— THE PROBLEM —
Reproduce, without alteration, the lines of the records running from the line containing "Open settings via" through the line containing "Collapse the キシレン", both lines included.

Records for locating described items:
Start
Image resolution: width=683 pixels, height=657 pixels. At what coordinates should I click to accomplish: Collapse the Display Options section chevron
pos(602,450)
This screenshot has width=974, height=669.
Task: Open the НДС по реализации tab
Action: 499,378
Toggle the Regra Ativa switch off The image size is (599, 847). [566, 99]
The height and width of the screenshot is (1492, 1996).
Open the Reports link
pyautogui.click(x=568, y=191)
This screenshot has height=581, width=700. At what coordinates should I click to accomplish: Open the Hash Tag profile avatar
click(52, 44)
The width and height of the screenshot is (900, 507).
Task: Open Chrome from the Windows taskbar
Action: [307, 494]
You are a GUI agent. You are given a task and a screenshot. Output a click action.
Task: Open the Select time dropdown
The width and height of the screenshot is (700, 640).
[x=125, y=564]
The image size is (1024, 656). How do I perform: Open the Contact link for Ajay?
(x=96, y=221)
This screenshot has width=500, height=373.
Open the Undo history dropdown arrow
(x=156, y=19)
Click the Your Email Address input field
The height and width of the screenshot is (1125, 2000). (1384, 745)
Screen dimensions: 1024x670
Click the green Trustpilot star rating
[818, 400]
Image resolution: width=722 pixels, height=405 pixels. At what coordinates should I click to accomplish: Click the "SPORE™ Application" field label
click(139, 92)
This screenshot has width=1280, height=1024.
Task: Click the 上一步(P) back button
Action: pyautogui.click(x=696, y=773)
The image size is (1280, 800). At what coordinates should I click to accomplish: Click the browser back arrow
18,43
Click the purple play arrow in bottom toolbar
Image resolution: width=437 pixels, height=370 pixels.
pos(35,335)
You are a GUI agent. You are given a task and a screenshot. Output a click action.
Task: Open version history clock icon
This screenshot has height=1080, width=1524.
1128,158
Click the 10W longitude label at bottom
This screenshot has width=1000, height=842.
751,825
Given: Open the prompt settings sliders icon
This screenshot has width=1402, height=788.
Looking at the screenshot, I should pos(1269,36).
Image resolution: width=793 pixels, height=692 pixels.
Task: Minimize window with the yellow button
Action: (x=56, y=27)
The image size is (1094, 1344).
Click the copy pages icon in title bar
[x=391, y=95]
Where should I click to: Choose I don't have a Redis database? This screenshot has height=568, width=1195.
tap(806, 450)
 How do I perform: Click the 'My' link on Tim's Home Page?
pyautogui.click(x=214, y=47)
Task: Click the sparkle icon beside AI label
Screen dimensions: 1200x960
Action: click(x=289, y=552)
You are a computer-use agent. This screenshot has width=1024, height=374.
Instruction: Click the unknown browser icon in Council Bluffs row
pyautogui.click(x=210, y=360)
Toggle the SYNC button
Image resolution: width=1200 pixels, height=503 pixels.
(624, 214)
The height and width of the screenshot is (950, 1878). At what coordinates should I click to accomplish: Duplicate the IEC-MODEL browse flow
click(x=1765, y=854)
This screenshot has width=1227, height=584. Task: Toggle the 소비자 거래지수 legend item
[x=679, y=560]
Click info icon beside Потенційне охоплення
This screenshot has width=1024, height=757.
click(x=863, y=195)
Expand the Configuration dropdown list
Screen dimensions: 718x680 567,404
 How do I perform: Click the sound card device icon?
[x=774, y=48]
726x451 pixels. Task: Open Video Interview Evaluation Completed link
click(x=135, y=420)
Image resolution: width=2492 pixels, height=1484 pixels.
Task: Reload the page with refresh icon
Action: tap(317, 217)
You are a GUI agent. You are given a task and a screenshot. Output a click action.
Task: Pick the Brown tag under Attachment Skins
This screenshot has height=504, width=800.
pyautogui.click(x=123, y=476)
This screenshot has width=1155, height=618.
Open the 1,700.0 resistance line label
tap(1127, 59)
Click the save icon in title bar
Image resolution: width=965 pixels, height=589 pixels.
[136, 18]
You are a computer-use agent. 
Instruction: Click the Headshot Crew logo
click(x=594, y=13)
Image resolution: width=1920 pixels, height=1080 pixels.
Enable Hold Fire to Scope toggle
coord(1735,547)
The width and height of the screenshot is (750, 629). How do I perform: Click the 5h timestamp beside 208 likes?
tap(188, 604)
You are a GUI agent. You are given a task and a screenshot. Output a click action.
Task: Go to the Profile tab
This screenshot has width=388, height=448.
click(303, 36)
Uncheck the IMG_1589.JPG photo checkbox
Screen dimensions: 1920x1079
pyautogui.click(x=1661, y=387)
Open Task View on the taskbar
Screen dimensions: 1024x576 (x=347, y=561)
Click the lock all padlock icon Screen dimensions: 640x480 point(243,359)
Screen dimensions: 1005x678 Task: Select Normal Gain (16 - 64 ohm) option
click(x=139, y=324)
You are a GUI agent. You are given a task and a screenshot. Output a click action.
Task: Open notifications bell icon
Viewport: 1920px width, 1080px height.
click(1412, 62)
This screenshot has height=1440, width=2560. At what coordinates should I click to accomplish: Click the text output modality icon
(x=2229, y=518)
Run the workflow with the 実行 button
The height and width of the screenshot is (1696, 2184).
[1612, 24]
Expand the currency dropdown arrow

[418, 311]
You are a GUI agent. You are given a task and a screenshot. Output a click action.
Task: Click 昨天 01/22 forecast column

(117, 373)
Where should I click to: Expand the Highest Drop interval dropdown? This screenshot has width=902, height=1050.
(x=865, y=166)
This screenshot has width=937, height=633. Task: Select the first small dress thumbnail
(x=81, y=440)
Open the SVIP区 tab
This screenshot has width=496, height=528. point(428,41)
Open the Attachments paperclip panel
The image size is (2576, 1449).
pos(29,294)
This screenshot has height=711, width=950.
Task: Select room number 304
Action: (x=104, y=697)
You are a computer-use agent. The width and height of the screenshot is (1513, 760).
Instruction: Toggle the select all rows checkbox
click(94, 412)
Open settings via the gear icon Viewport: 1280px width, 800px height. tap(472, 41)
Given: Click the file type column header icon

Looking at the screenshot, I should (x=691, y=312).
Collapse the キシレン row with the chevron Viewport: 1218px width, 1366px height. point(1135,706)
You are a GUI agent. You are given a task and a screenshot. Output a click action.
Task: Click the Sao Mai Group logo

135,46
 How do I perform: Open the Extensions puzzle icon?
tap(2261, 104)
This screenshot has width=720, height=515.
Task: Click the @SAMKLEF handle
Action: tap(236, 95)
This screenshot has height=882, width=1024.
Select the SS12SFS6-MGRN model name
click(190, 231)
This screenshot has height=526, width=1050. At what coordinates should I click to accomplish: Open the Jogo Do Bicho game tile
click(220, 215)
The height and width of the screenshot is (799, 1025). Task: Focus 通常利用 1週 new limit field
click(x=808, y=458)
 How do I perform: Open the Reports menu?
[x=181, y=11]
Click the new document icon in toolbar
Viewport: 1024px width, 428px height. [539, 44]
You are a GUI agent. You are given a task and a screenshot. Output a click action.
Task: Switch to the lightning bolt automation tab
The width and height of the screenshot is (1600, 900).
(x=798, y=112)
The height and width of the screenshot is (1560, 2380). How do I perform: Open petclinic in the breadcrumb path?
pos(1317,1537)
End
— THE RESULT —
Open settings via the gear icon Viewport: 1280px width, 800px height. tap(472, 41)
Given: Click the file type column header icon

Looking at the screenshot, I should (x=691, y=312).
Collapse the キシレン row with the chevron Viewport: 1218px width, 1366px height. point(1135,706)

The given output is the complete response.